_EXTRACTED DATA_

+++

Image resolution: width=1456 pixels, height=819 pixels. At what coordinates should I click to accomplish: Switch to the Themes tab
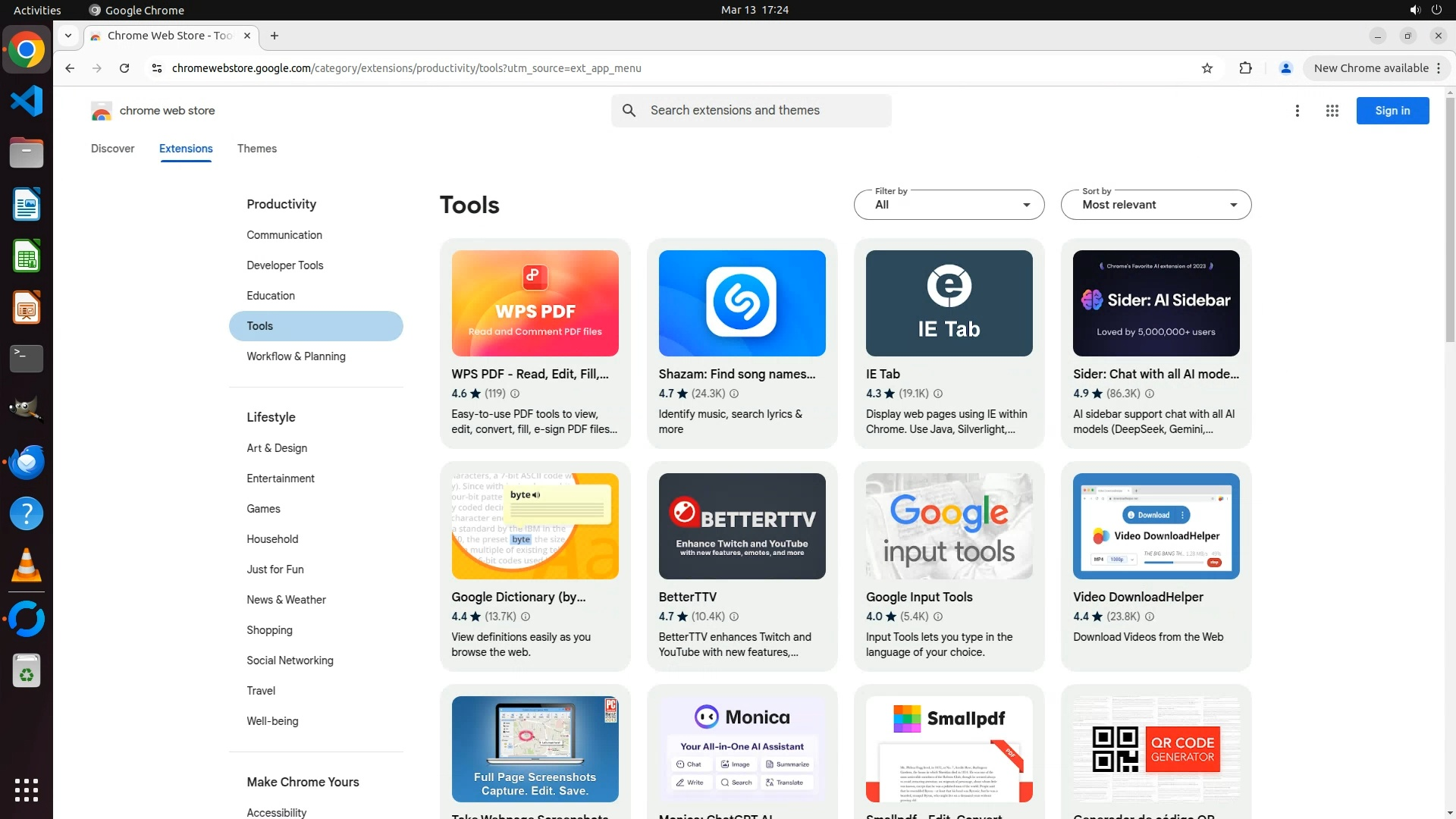[256, 149]
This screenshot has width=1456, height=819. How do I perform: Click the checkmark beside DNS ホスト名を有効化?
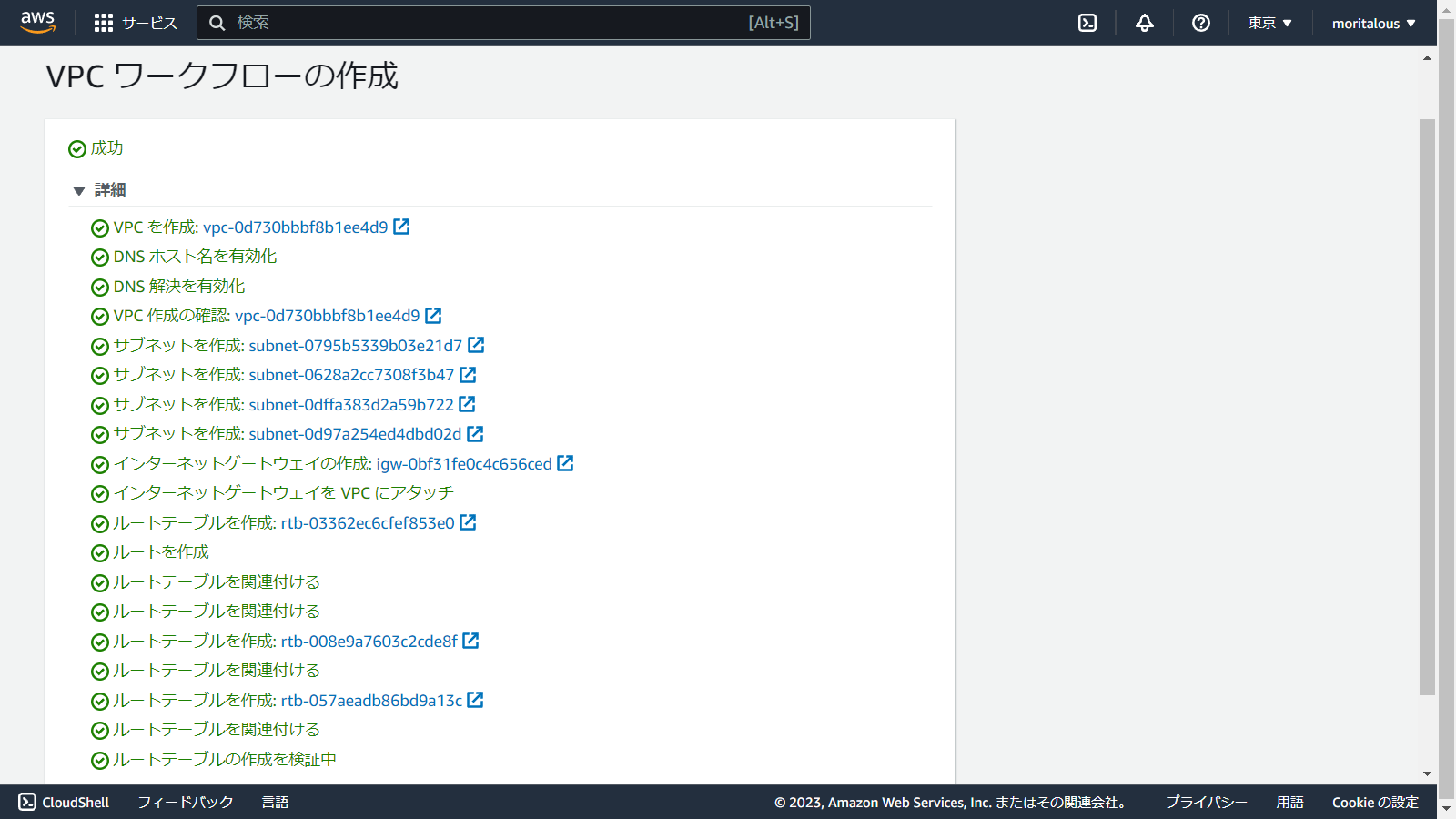pyautogui.click(x=99, y=257)
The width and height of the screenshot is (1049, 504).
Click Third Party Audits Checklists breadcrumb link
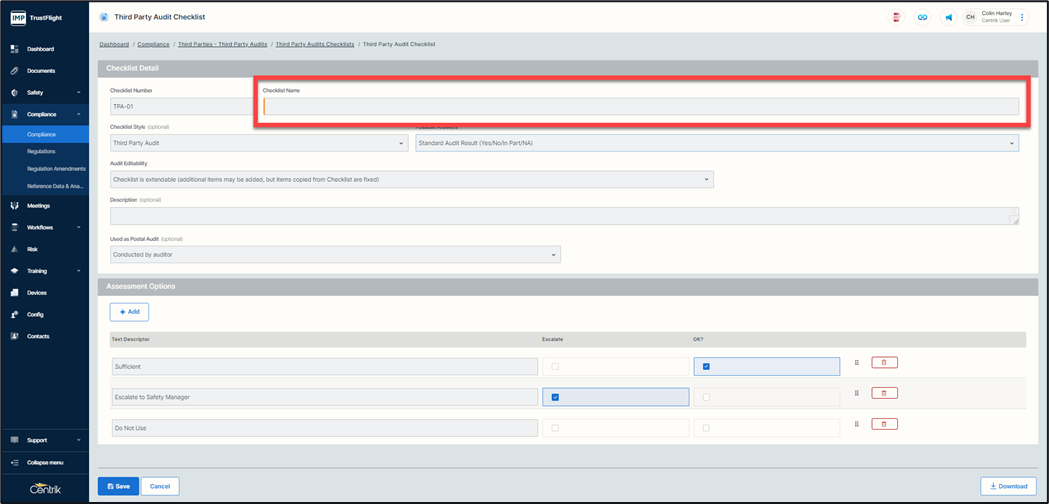315,44
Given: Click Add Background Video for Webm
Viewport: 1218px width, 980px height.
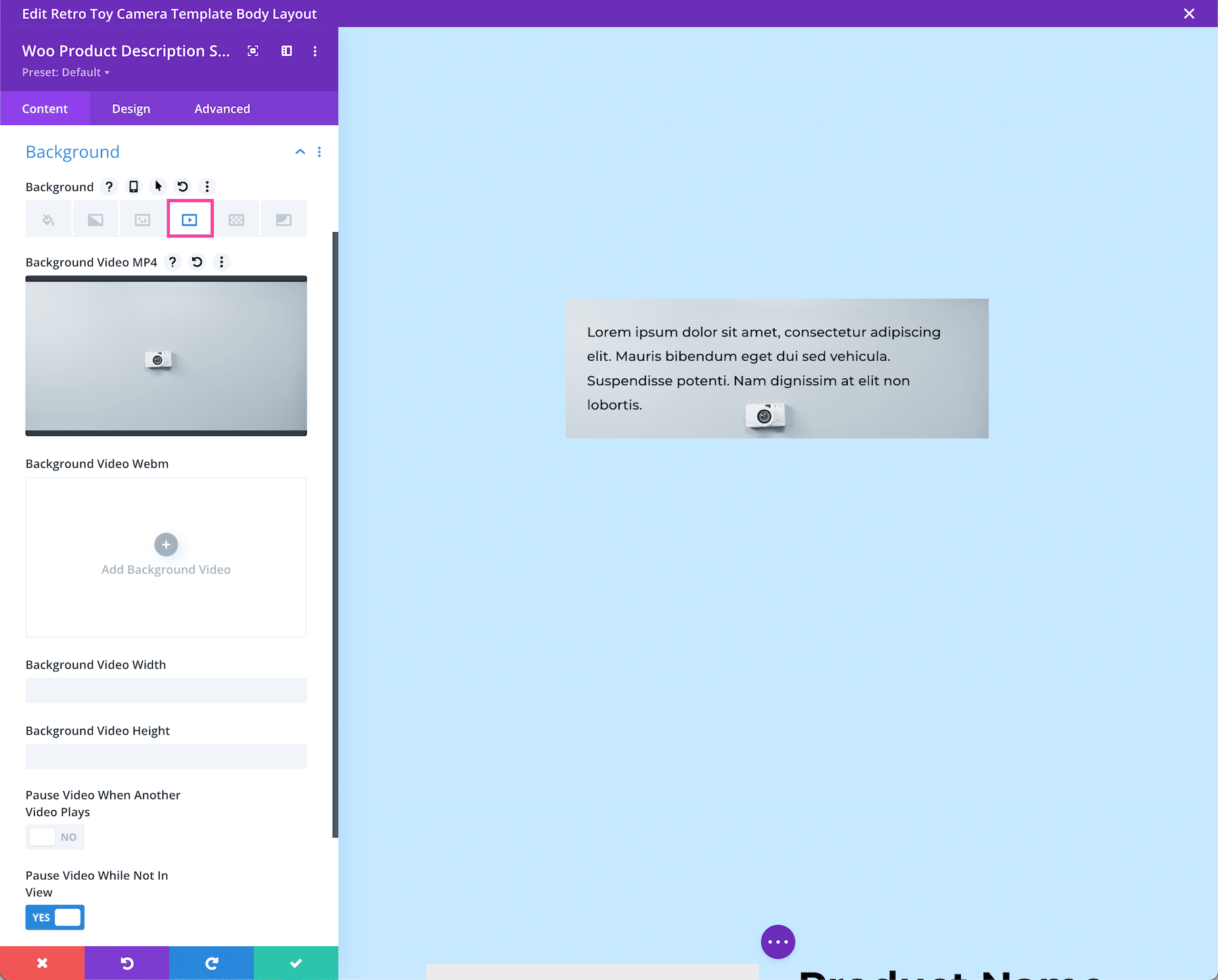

+++

_REQUIRED WORK_
Please report each line of the records above that contains the word "screenshot", copying every such line in full.

_SOLUTION FOR THIS TASK_
This screenshot has width=1456, height=819. How do I perform: Click the checkmark beside DNS ホスト名を有効化?
The width and height of the screenshot is (1049, 504).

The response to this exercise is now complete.